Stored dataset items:
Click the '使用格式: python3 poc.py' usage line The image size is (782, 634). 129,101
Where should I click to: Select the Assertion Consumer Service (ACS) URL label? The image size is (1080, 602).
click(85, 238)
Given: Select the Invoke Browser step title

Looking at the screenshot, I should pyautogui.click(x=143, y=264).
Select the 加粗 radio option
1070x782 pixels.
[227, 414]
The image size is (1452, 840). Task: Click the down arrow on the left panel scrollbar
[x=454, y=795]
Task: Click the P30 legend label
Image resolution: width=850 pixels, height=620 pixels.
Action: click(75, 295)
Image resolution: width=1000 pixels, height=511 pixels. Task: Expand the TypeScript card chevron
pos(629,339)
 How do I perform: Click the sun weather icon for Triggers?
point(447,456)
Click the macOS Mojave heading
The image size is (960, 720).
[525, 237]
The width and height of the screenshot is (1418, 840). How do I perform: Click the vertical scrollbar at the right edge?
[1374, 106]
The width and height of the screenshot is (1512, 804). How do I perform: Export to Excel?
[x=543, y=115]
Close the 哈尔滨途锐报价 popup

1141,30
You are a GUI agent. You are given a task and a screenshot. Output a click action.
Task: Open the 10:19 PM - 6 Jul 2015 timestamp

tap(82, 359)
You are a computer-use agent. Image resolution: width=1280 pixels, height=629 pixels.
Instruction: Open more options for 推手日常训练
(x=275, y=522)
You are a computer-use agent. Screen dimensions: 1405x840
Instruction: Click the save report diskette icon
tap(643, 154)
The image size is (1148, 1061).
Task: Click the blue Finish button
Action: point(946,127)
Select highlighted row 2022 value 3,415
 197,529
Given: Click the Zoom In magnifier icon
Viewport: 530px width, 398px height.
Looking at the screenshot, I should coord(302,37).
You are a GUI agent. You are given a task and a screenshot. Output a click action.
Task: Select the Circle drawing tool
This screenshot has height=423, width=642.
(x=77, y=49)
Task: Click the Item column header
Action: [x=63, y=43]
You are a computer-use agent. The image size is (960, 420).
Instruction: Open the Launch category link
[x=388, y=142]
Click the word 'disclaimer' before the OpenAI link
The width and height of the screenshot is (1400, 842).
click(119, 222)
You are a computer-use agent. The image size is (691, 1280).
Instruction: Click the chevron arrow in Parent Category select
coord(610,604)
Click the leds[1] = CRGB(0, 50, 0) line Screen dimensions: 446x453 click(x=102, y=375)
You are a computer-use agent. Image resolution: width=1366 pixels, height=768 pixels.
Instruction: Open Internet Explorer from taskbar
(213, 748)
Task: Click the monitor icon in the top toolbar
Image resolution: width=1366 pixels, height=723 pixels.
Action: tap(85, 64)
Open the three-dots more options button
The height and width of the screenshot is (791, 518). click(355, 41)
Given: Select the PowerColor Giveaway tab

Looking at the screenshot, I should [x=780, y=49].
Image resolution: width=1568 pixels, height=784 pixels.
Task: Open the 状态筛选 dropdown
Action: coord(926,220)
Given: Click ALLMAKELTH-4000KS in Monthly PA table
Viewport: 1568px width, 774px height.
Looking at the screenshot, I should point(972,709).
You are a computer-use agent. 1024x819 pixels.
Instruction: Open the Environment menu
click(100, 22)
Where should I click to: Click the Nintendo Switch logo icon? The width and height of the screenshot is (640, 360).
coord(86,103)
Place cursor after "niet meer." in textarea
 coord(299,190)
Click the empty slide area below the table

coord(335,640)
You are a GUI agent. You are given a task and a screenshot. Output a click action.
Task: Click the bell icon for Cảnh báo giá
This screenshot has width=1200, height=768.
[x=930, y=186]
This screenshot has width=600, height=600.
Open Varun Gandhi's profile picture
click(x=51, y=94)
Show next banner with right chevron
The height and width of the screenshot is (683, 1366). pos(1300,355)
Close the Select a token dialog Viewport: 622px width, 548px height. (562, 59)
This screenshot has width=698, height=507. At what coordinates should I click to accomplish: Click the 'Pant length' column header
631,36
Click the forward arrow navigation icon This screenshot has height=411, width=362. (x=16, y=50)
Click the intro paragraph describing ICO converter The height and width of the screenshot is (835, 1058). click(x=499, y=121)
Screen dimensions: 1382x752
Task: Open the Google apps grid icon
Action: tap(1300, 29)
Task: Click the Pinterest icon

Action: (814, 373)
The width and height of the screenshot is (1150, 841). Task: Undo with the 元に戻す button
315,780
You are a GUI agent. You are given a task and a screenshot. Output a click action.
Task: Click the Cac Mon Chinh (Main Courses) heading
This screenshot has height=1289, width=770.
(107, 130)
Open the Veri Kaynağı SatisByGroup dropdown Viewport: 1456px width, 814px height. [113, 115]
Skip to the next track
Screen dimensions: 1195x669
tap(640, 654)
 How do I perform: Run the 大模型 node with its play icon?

• THE TASK:
Copy each line of the records verbatim.

• FINISHED EXERCISE:
Click the '使用格式: python3 poc.py' usage line The image size is (782, 634). 129,101
Where should I click to: Select the Assertion Consumer Service (ACS) URL label? The image size is (1080, 602).
click(85, 238)
Given: Select the Invoke Browser step title

Looking at the screenshot, I should pyautogui.click(x=143, y=264).
Select the 加粗 radio option
1070x782 pixels.
[227, 414]
The image size is (1452, 840). Task: Click the down arrow on the left panel scrollbar
[x=454, y=795]
Task: Click the P30 legend label
Image resolution: width=850 pixels, height=620 pixels.
Action: click(75, 295)
Image resolution: width=1000 pixels, height=511 pixels. Task: Expand the TypeScript card chevron
pos(629,339)
 How do I perform: Click the sun weather icon for Triggers?
point(447,456)
Click the macOS Mojave heading
The image size is (960, 720).
[525, 237]
The width and height of the screenshot is (1418, 840). How do I perform: Click the vertical scrollbar at the right edge?
[1374, 106]
The width and height of the screenshot is (1512, 804). How do I perform: Export to Excel?
[x=543, y=115]
Close the 哈尔滨途锐报价 popup

1141,30
You are a GUI agent. You are given a task and a screenshot. Output a click action.
Task: Open the 10:19 PM - 6 Jul 2015 timestamp

tap(82, 359)
You are a computer-use agent. Image resolution: width=1280 pixels, height=629 pixels.
Instruction: Open more options for 推手日常训练
(x=275, y=522)
You are a computer-use agent. Screen dimensions: 1405x840
Instruction: Click the save report diskette icon
tap(643, 154)
The image size is (1148, 1061).
Task: Click the blue Finish button
Action: point(946,127)
Select highlighted row 2022 value 3,415
 197,529
Given: Click the Zoom In magnifier icon
Viewport: 530px width, 398px height.
Looking at the screenshot, I should coord(302,37).
You are a GUI agent. You are given a task and a screenshot. Output a click action.
Task: Select the Circle drawing tool
This screenshot has height=423, width=642.
(x=77, y=49)
Task: Click the Item column header
Action: [x=63, y=43]
You are a computer-use agent. The image size is (960, 420).
Instruction: Open the Launch category link
[x=388, y=142]
Click the word 'disclaimer' before the OpenAI link
The width and height of the screenshot is (1400, 842).
click(119, 222)
You are a computer-use agent. The image size is (691, 1280).
Instruction: Click the chevron arrow in Parent Category select
coord(610,604)
Click the leds[1] = CRGB(0, 50, 0) line Screen dimensions: 446x453 click(x=102, y=375)
You are a computer-use agent. Image resolution: width=1366 pixels, height=768 pixels.
Instruction: Open Internet Explorer from taskbar
(213, 748)
Task: Click the monitor icon in the top toolbar
Image resolution: width=1366 pixels, height=723 pixels.
Action: tap(85, 64)
Open the three-dots more options button
The height and width of the screenshot is (791, 518). click(355, 41)
Given: Select the PowerColor Giveaway tab

Looking at the screenshot, I should [x=780, y=49].
Image resolution: width=1568 pixels, height=784 pixels.
Task: Open the 状态筛选 dropdown
Action: coord(926,220)
Given: Click ALLMAKELTH-4000KS in Monthly PA table
Viewport: 1568px width, 774px height.
Looking at the screenshot, I should point(972,709).
You are a computer-use agent. 1024x819 pixels.
Instruction: Open the Environment menu
click(100, 22)
Where should I click to: Click the Nintendo Switch logo icon? The width and height of the screenshot is (640, 360).
coord(86,103)
Place cursor after "niet meer." in textarea
 coord(299,190)
Click the empty slide area below the table

coord(335,640)
You are a GUI agent. You are given a task and a screenshot. Output a click action.
Task: Click the bell icon for Cảnh báo giá
This screenshot has width=1200, height=768.
[x=930, y=186]
This screenshot has width=600, height=600.
Open Varun Gandhi's profile picture
click(x=51, y=94)
Show next banner with right chevron
The height and width of the screenshot is (683, 1366). pos(1300,355)
Close the Select a token dialog Viewport: 622px width, 548px height. (562, 59)
This screenshot has width=698, height=507. At what coordinates should I click to accomplish: Click the 'Pant length' column header
631,36
Click the forward arrow navigation icon This screenshot has height=411, width=362. (x=16, y=50)
Click the intro paragraph describing ICO converter The height and width of the screenshot is (835, 1058). click(x=499, y=121)
Screen dimensions: 1382x752
Task: Open the Google apps grid icon
Action: tap(1300, 29)
Task: Click the Pinterest icon

Action: (814, 373)
The width and height of the screenshot is (1150, 841). Task: Undo with the 元に戻す button
315,780
You are a GUI agent. You are given a task and a screenshot. Output a click action.
Task: Click the Cac Mon Chinh (Main Courses) heading
This screenshot has height=1289, width=770.
(107, 130)
Open the Veri Kaynağı SatisByGroup dropdown Viewport: 1456px width, 814px height. [113, 115]
Skip to the next track
Screen dimensions: 1195x669
tap(640, 654)
 How do I perform: Run the 大模型 node with its play icon?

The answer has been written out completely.